The researchers’ study compared the effects of oleate (also called oleic acid), a common dietary fat found in olive and peanut oil, to palmitate, another common dietary fat found in palm oil and thus, some foods like cookies, crackers, and microwave popcorn. Specifically, they were looking at how the two affected rats with heart failure. Heart failure affects about 5.1 million people in the U.S., and occurs when the heart can’t pump enough blood through the body. This causes a chain reaction in which the heart muscles try to compensate by enlarging and thickening to gain more strength, blood vessels narrow to keep blood pressure high, and blood is diverted from less essential organs. Eventually, the heart can’t keep pace and it fails.
Part of the heart’s ability to pump blood through the body comes from energy stores inside cells called lipid droplets. When the heart needs energy, it can tap into these droplets and release the fat for fuel. But, as the new study shows, the type of fat used makes a difference. When the rats were given oleate, the researchers saw “an immediate improvement in how the hearts contracted and pumped blood,” senior author of the study E. Douglas Lewandowski said in a press release.
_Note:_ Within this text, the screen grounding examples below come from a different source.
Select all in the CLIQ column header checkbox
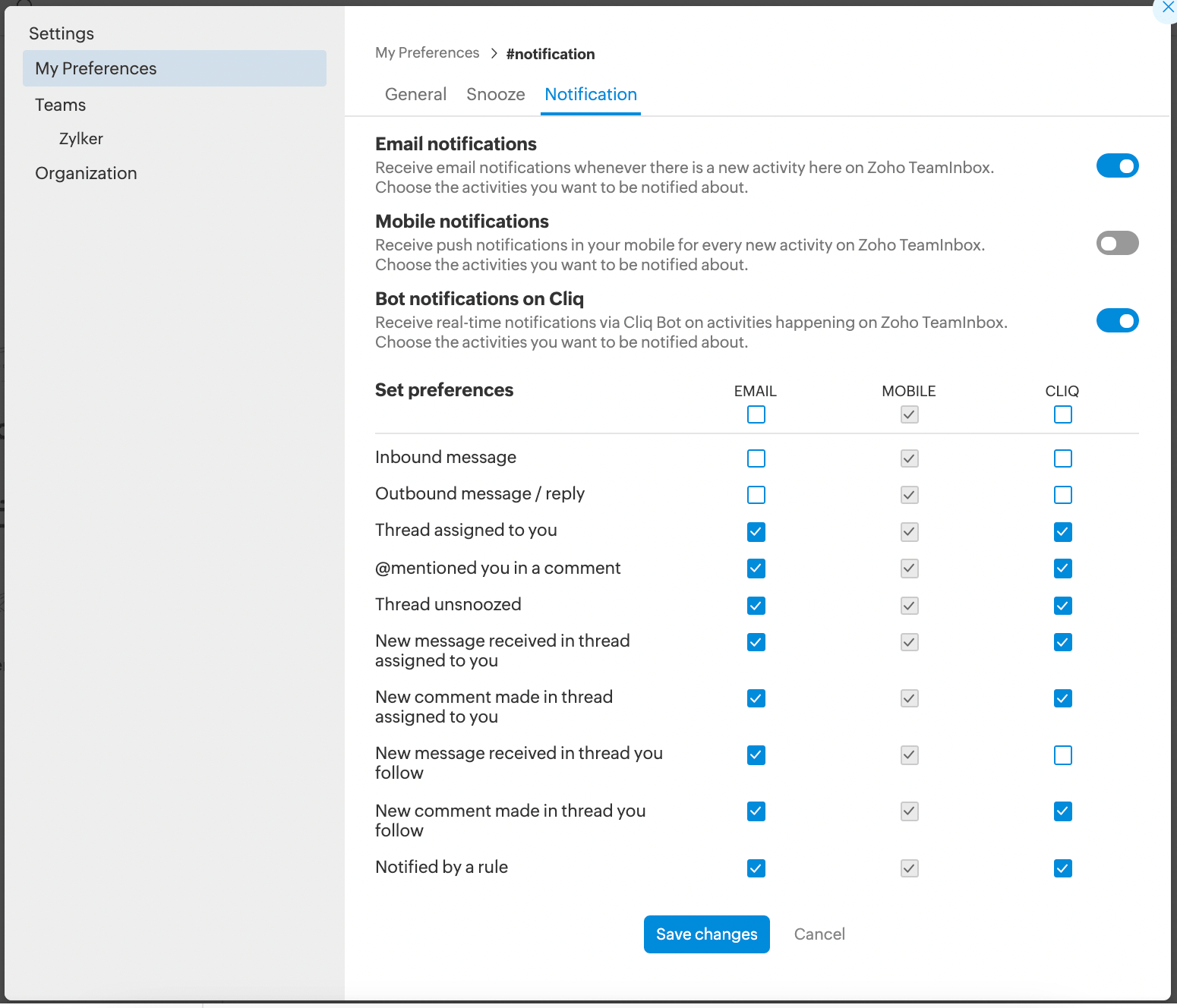Image resolution: width=1177 pixels, height=1008 pixels. point(1062,414)
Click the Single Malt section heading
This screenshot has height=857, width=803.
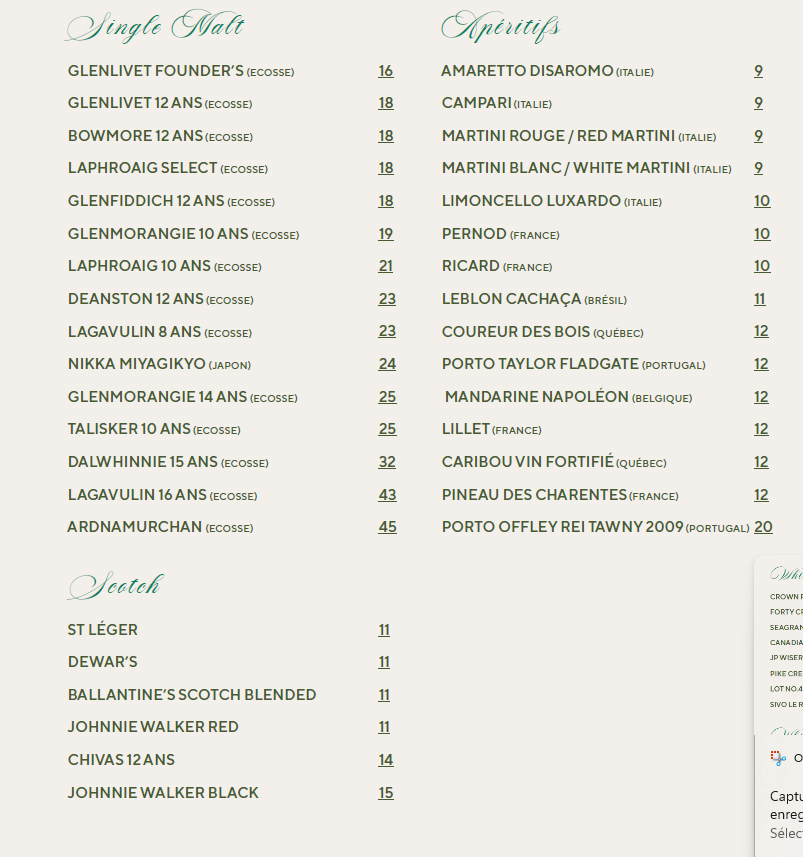point(156,27)
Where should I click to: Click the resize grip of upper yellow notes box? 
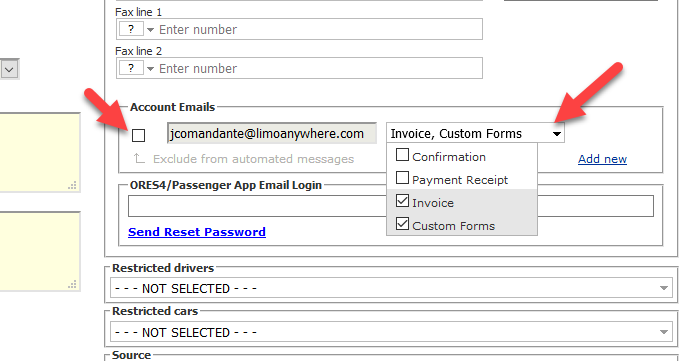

Palmitate, however, caused an imbalance in fat metabolism that forced cells to struggle for energy, while also producing toxic byproducts that can worsen the disease.
The effects of oleate were even seen down at the molecular level, with the researchers finding that it was able to activate genes for enzymes that metabolize fat — these genes are normally suppressed in enlarged organs like failing hearts. “This gives more proof to the idea that consuming healthy fats like oleate can have a significantly positive effect on cardiac health,” Lewandowski said.
The difference between oleate and palmitate is that the former is a monounsaturated fat while the latter is a saturated fat. The American Heart Association (AHA) says that monounsaturated fats can help reduce bad cholesterol levels while also providing nutrients like vitamin E that help develop and maintain the body’s cells — Mediterranean diets, high in monounsaturated fats have been shown to improve heart health. Saturated fats do the opposite, raising cholesterol and risk of heart disease or stroke. The AHA says that saturated fats should be replaced with monounsaturated fats, although all of them should be eaten in moderation.